__Goal of the exercise__. Could you restate the data below word for word, without its pictures?

START Data provided

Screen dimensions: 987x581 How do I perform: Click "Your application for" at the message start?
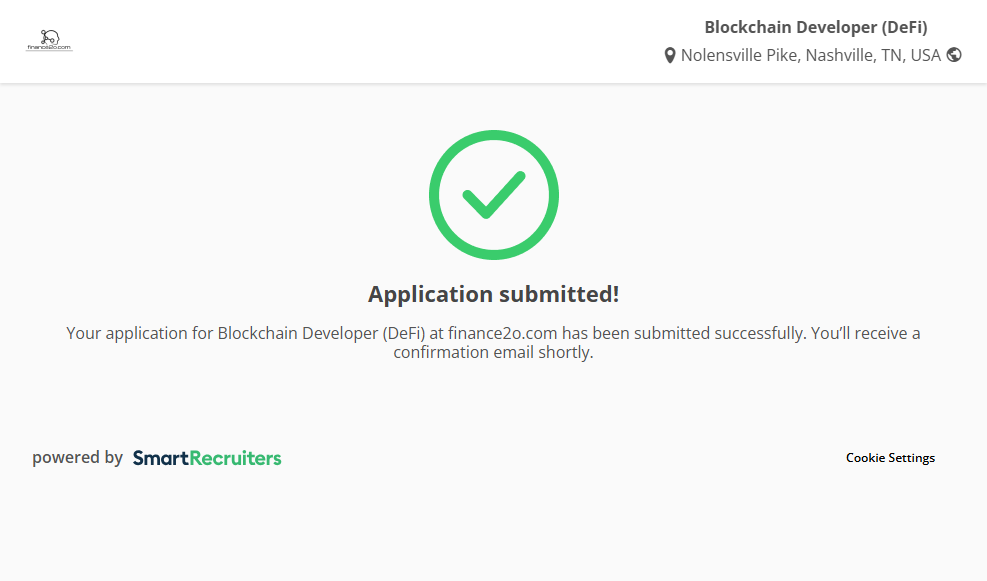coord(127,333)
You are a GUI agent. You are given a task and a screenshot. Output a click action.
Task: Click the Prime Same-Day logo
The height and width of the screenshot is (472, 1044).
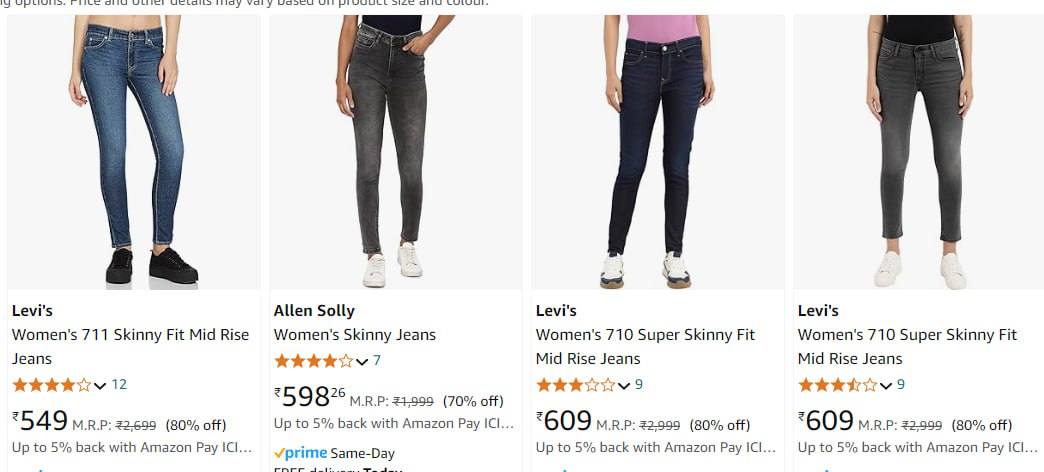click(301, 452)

END Data provided

__Answer to the exercise__.
Screen dimensions: 987x581 How do I perform: Click "Your application for" at the message start?
coord(127,333)
You are a GUI agent. You are given a task and a screenshot. Output a click action.
Task: Click the Prime Same-Day logo
The height and width of the screenshot is (472, 1044).
click(301, 452)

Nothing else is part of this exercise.